=== WHAT YOU ARE ASKED TO DO ===
Output, exactly as written, the lines below from the one that has "How do I perform: Click" through the one that has "1229x556 pixels."; nothing else, and no pictures.

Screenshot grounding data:
◇ ◇ ◇ ◇ ◇ ◇ ◇

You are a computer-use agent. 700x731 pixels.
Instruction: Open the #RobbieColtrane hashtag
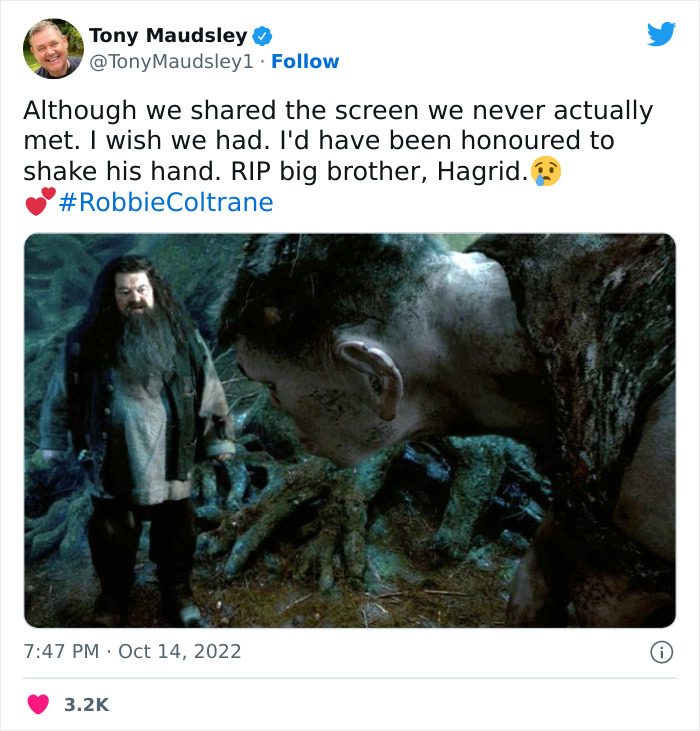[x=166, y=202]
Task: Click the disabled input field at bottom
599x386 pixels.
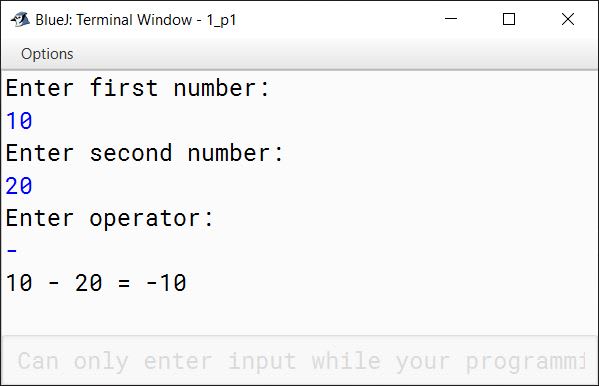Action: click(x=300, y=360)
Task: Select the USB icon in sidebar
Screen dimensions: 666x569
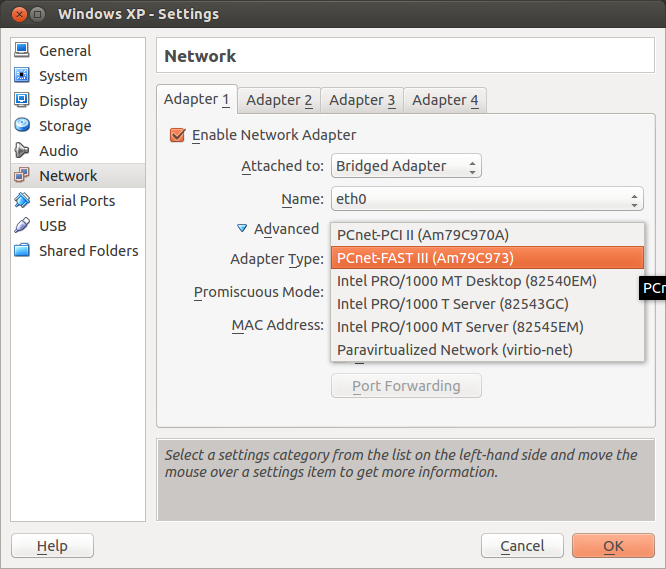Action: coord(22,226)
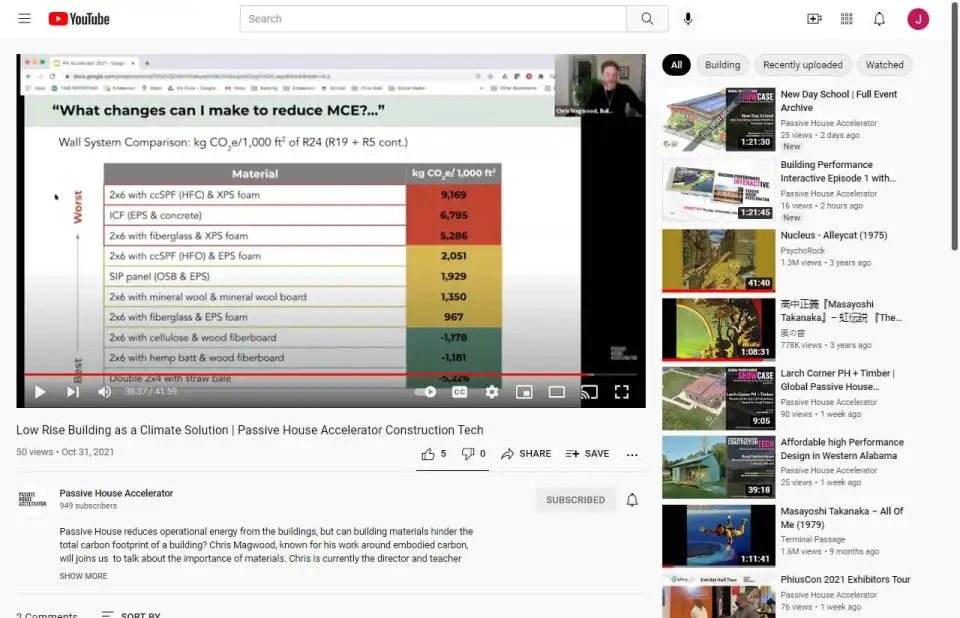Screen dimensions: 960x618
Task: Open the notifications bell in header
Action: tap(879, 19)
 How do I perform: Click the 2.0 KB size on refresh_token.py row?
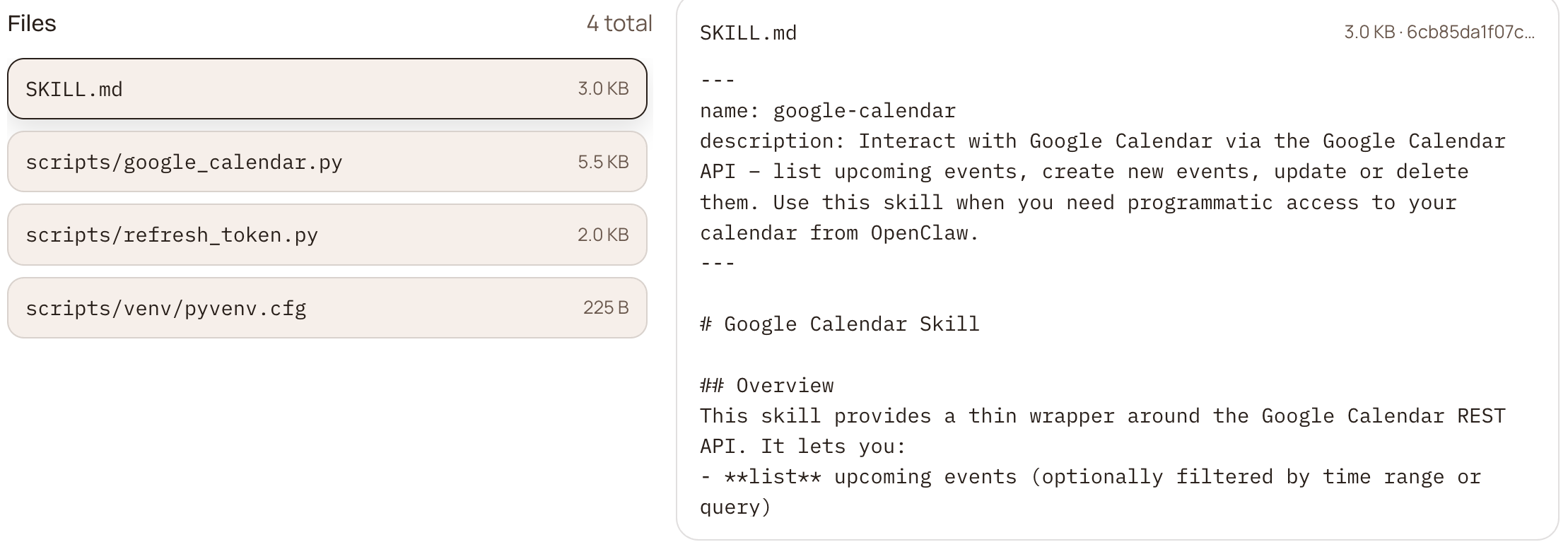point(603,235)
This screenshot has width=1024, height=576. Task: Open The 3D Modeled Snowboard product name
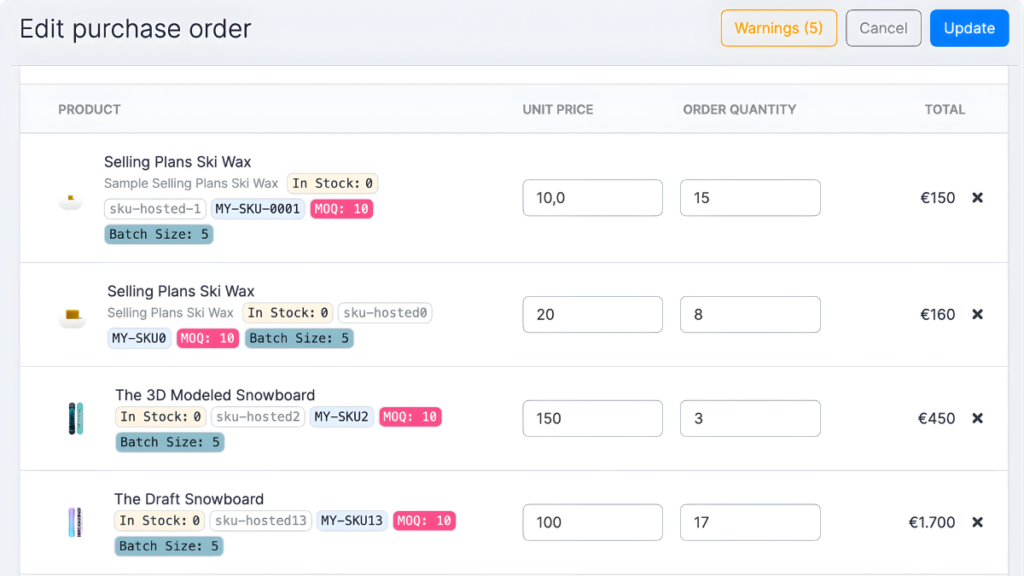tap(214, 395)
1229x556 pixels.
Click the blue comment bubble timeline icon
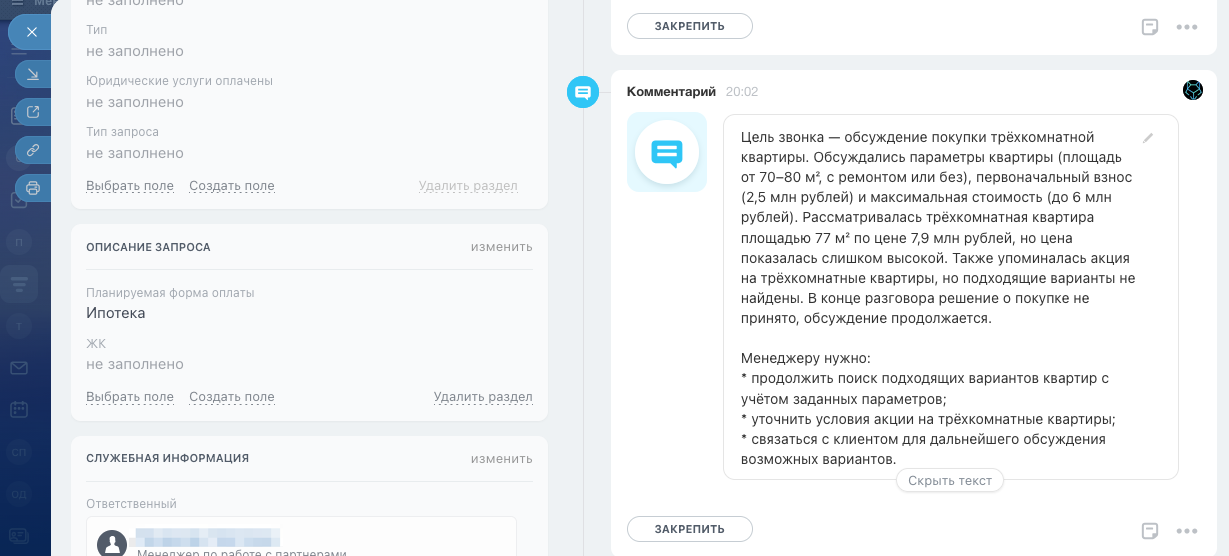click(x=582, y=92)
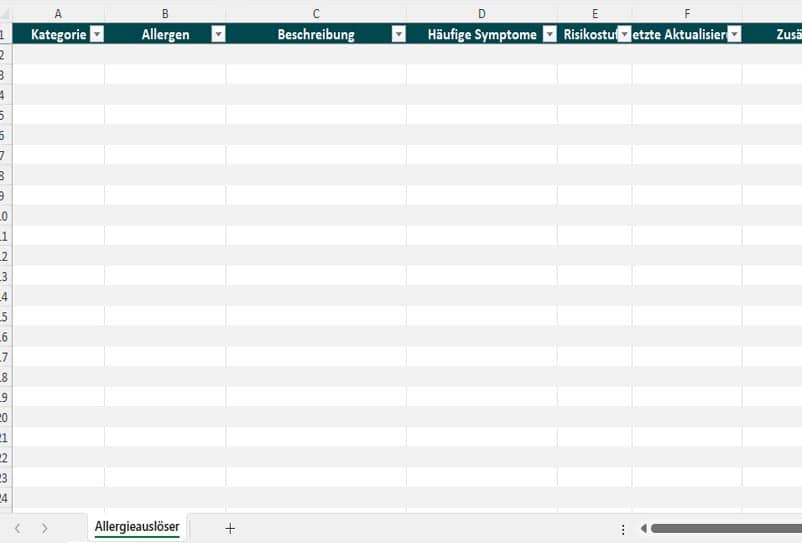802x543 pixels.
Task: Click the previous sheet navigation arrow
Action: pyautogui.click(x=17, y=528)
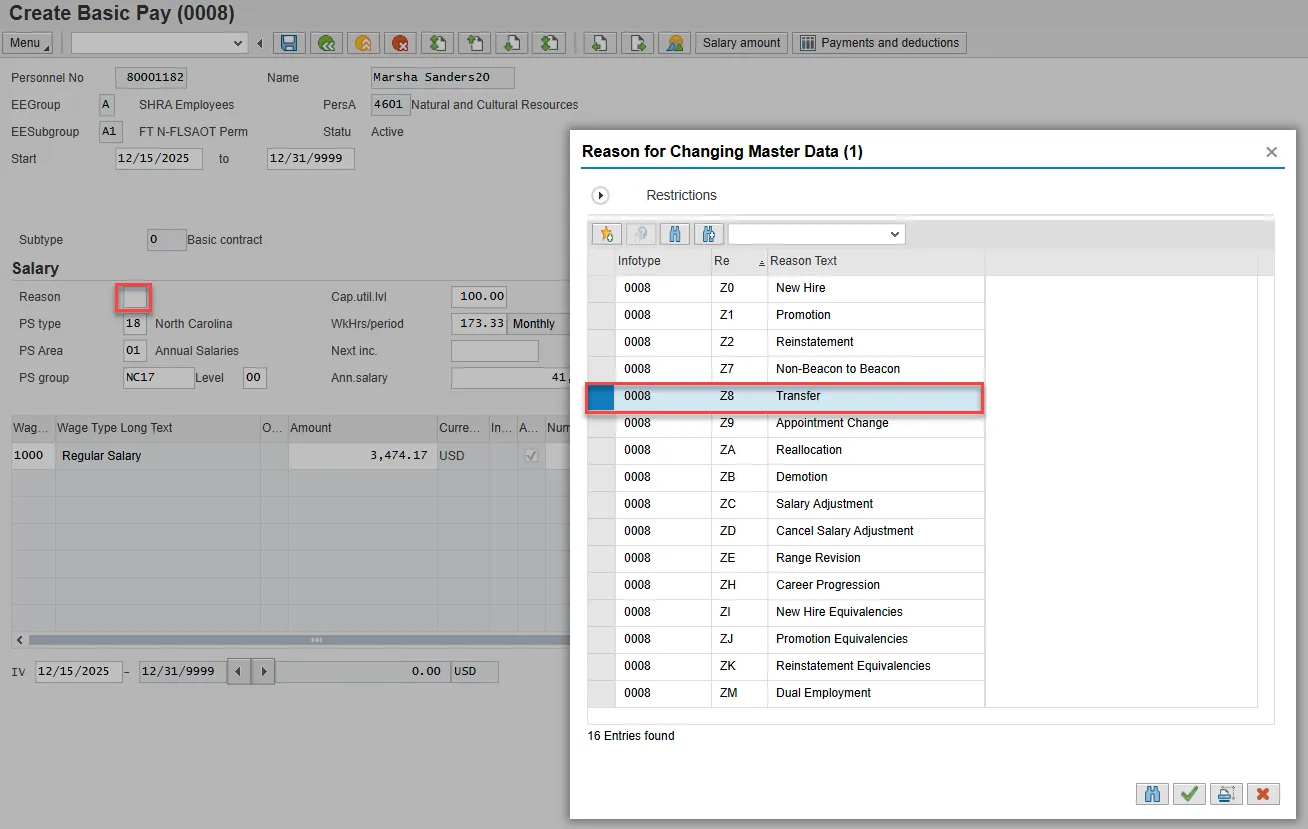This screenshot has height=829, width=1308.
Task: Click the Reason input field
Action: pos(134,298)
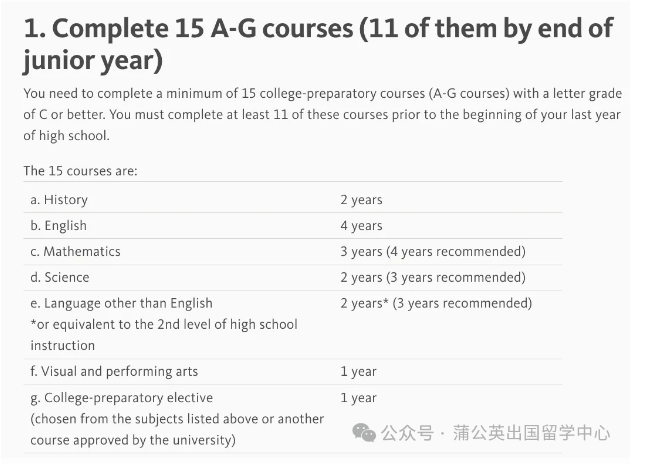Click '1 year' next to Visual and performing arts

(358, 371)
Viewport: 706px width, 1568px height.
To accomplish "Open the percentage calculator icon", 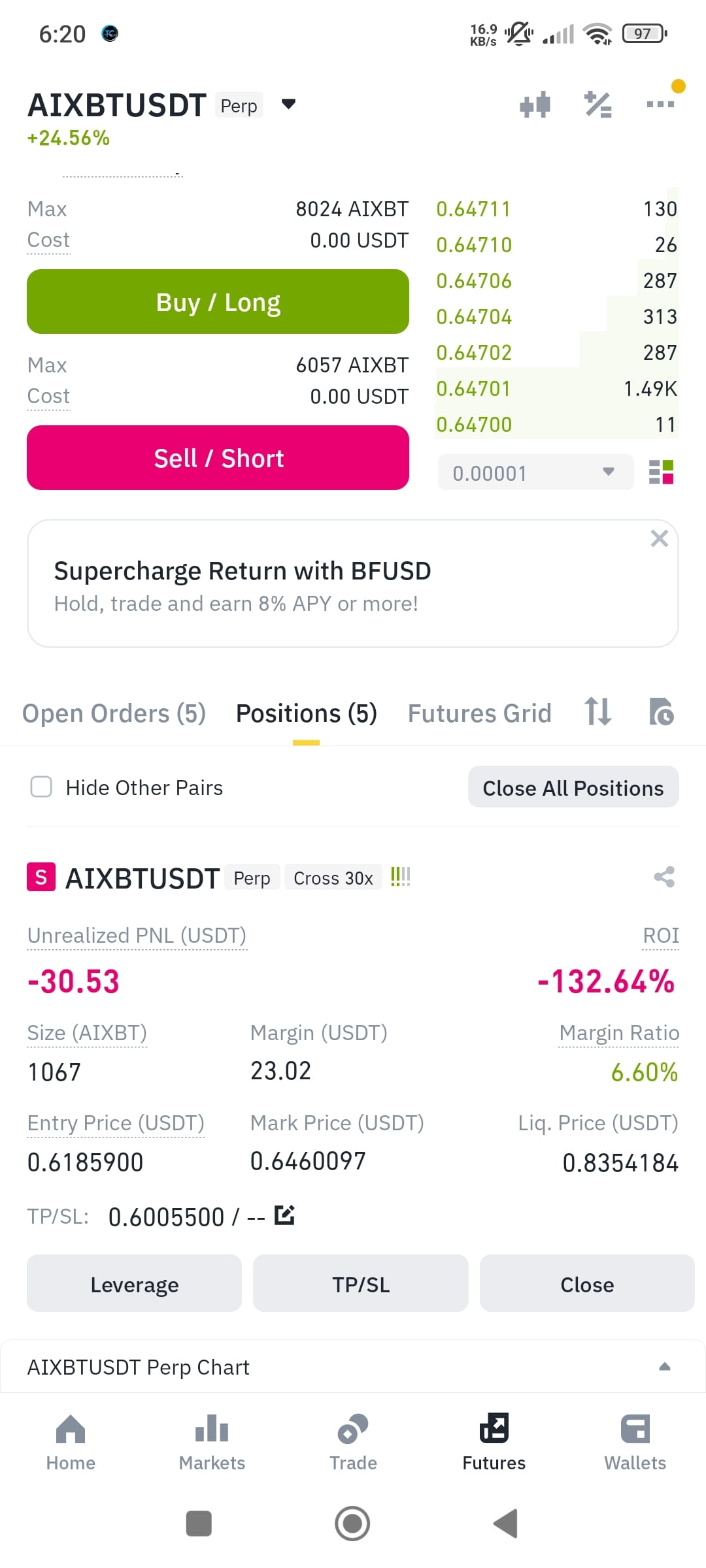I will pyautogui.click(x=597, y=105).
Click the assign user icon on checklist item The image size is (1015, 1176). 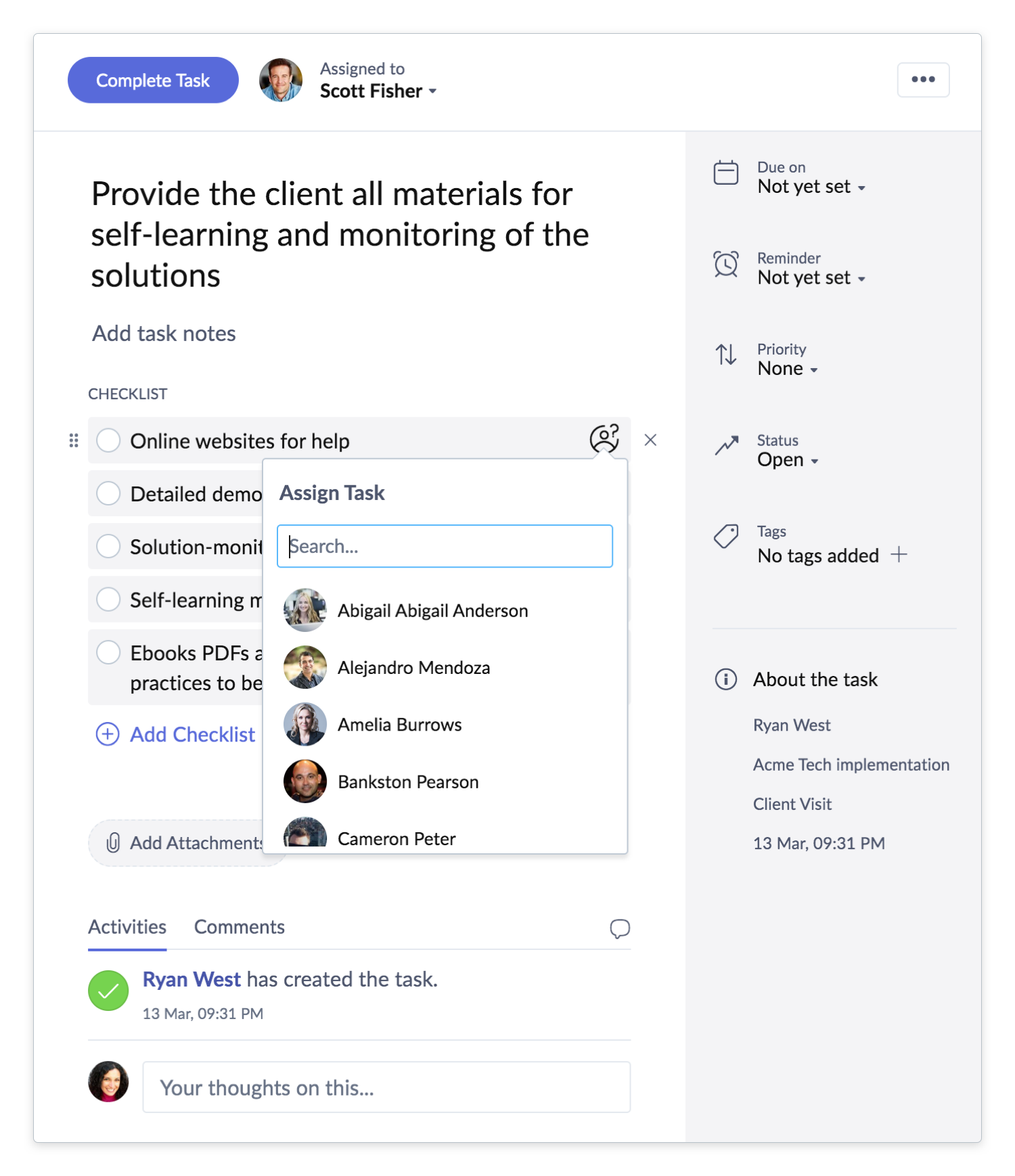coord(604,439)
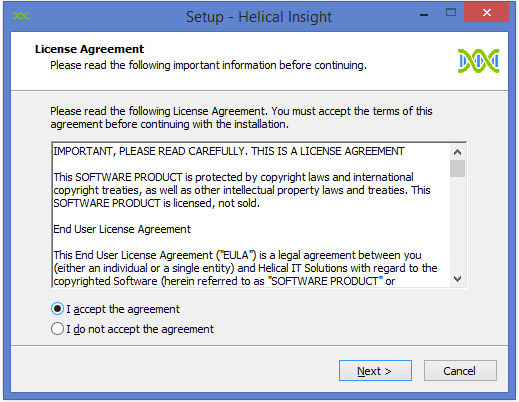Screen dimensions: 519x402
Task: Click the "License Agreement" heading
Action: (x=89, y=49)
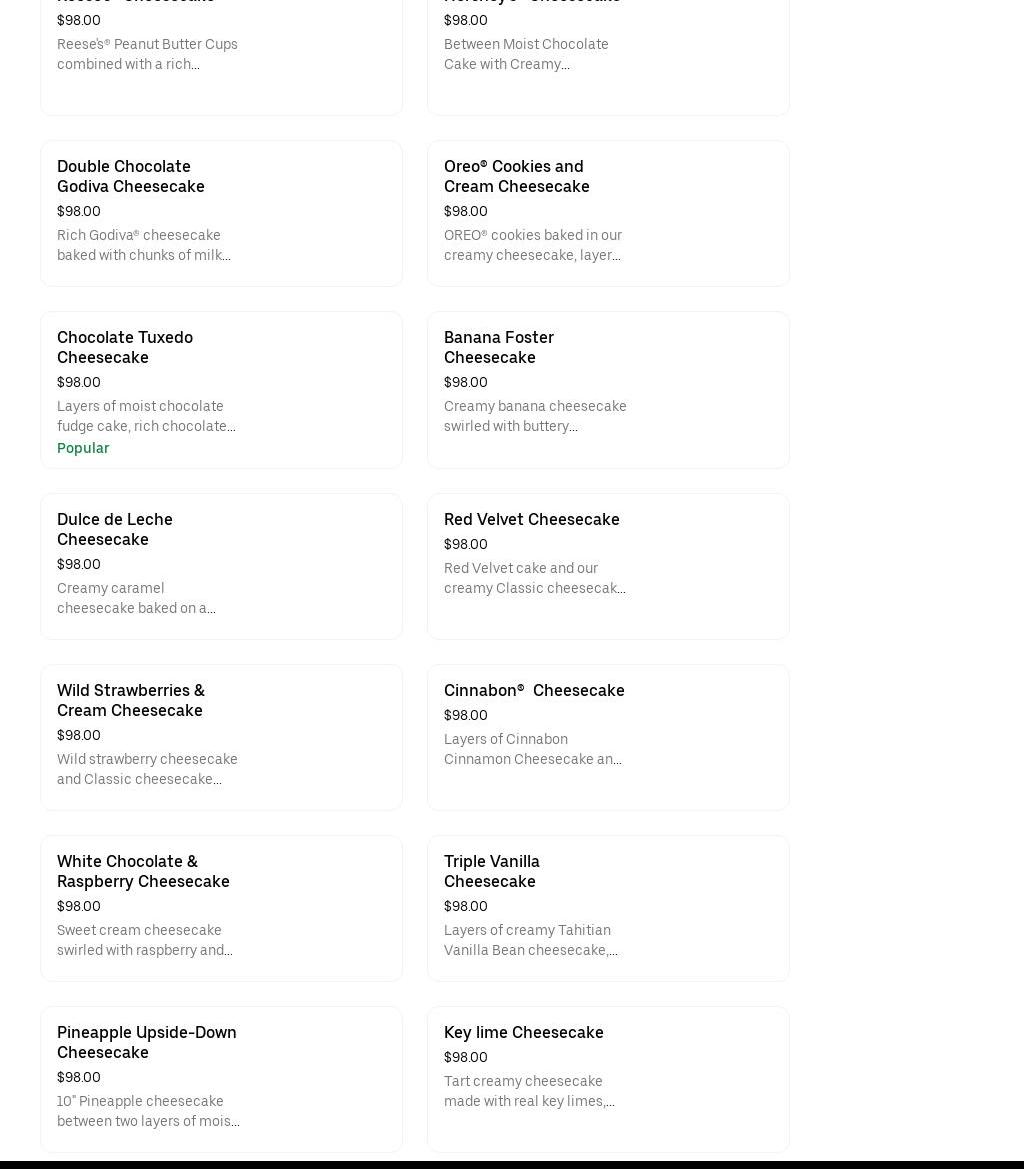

◇ ◇ ◇ ◇ ◇ ◇ ◇

=== OUTPUT FOR THIS TASK ===
 How do I perform: Click the 2.0 KB size on refresh_token.py row?
point(603,235)
This screenshot has width=1024, height=576. Task: Open The 3D Modeled Snowboard product name
tap(214, 395)
1229x556 pixels.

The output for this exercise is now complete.